Today we reach out to express our gratitude for your support and to let you know that everyone in the Women With A Vision family is safe.

Thanks to the fast response of all of our supporters across the country, many of you have already heard that our office was broken into last night and set on fire.  The worst damage was concentrated in our community organizing and outreach office where we store all of the resources we use to educate our community.  We lost everything.  We do not have an office to operate out of right now.  Most of our office equipment and all of our educational resources were destroyed.  Because of the targeted nature, we can only assume that this was intentional.

We are shaken to be sure, and deeply worried about how we will provide for our members while we are rebuilding.  But the work will continue.  This cannot and will not stop us from speaking out for people who do not have a voice.

Please know that your thoughts, your prayers, your kind words and your positive energy are felt.  Your care for WWAV is what is giving us the strength to make sure that we reopen, bigger and better than before, as soon as possible.

But we will literally be starting from scratch, so donations and in-kind contributions are critical right now.

Immediate Meeting Spaces for WWAV Events.  We are in the process of finding a new permanent home, but also need immediate assistance with space.  We have several coalition meetings that were to be held at the WWAV office next week, and our new micro-enterprise program is scheduled to launch early next week.  New Orleans friends, do you have conference room space you can lend?  Member programming will need to accommodate 10-15 people.  Coalition events will bring together 20-25 people.

Donations to Replace our Health Education Materials.
  We lost all of our health education materials, including harm reduction supplies, condoms/dental dams/lube, reproductive health models, educational brochures, hygiene kits and OraSure HIV tests.  Replacing these will cost thousands of dollars.  If you are able, please make a tax-deductible donation through our website.

$50 will buy a case of male condoms;
$100 will cover a month supply of harm reduction kits,
$250 will replace one of our reproductive health models;
$500 will enable us to make a month’s supply of hygiene kits;
$1000 will buy a case of female condoms; and
$2000 to replace our two cases of OraSure rapid HIV tests.

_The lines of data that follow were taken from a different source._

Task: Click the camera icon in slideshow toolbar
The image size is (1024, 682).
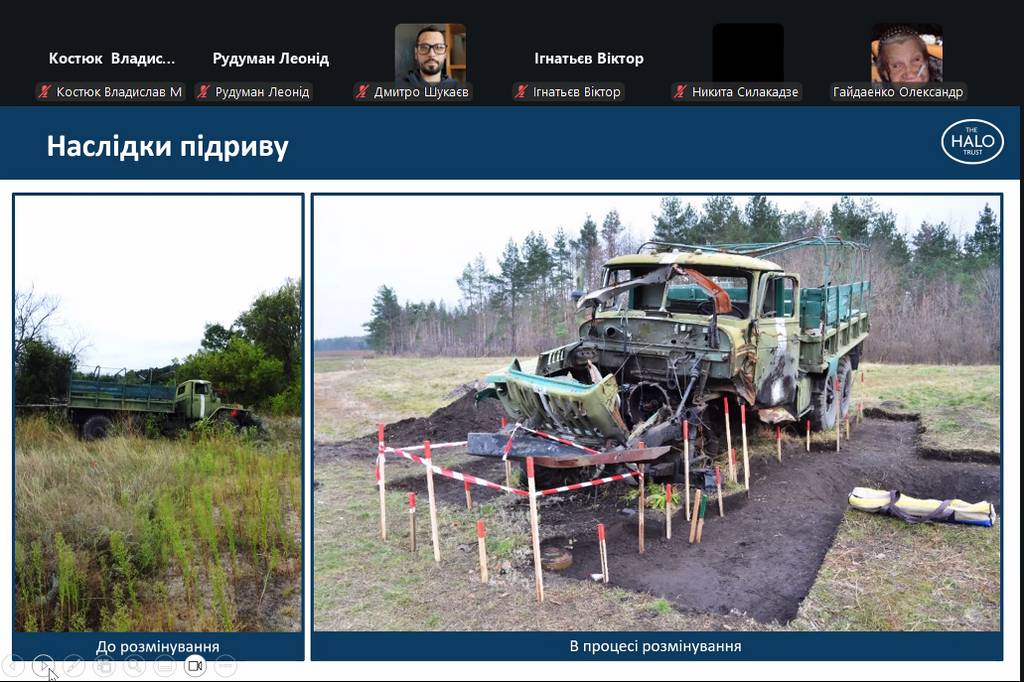Action: 195,665
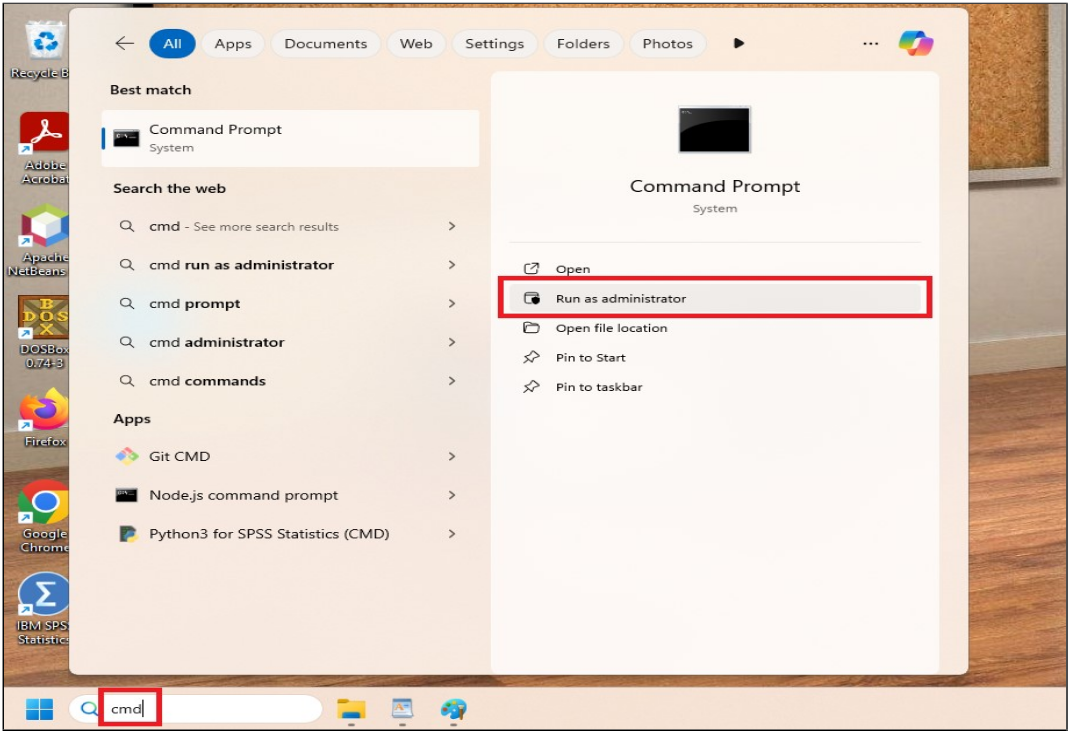Image resolution: width=1069 pixels, height=733 pixels.
Task: Click the Copilot icon in search panel
Action: (x=915, y=43)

Suits/Dresses/Shoes to Restock our Clothing Bank.  We have lost all of the professional clothing that was donated to WWAV for our women to go on job interviews.  Please contact us if you have suits, skirts, dress pants, dresses and shoes to donate.  Women’s clothing 8 to plus-size and shoe sizes 7 to 12 are most needed.

Donations to Replace our Office Furniture & Supplies.  When we are ready to move into our new office, we will need to replace most of our office furniture, all of our office supplies, and all of our decorations for WWAV member holiday events and women-centered programming.  Desks, desk chairs, and furniture for our drop-in space will all be incredibly costly.  And we all know how quickly copy paper and post-it notes can add up.  Any donation will help us to open as quickly as possible.  Gift cards to office supply stores like OfficeMax, Office Depot and Staples are welcome.  In-kind contributions of women-centered art, social justice posters, and holiday decorations will all be deeply appreciated when we are nearer to our re-opening date.

Donations to Replace Computers & Printer(s).
  One desktop computer, one laptop and one printer were completely destroyed in the fire.  We are in the process of testing our remaining computers and printer to see if they have been permanently damaged by smoke.  At this point, our technology replacement costs are unknown.  Again, any donation will help us to reopen as quickly as possible.

We will continue to post updates to our website as our rebuilding process continues.  Please keep checking back!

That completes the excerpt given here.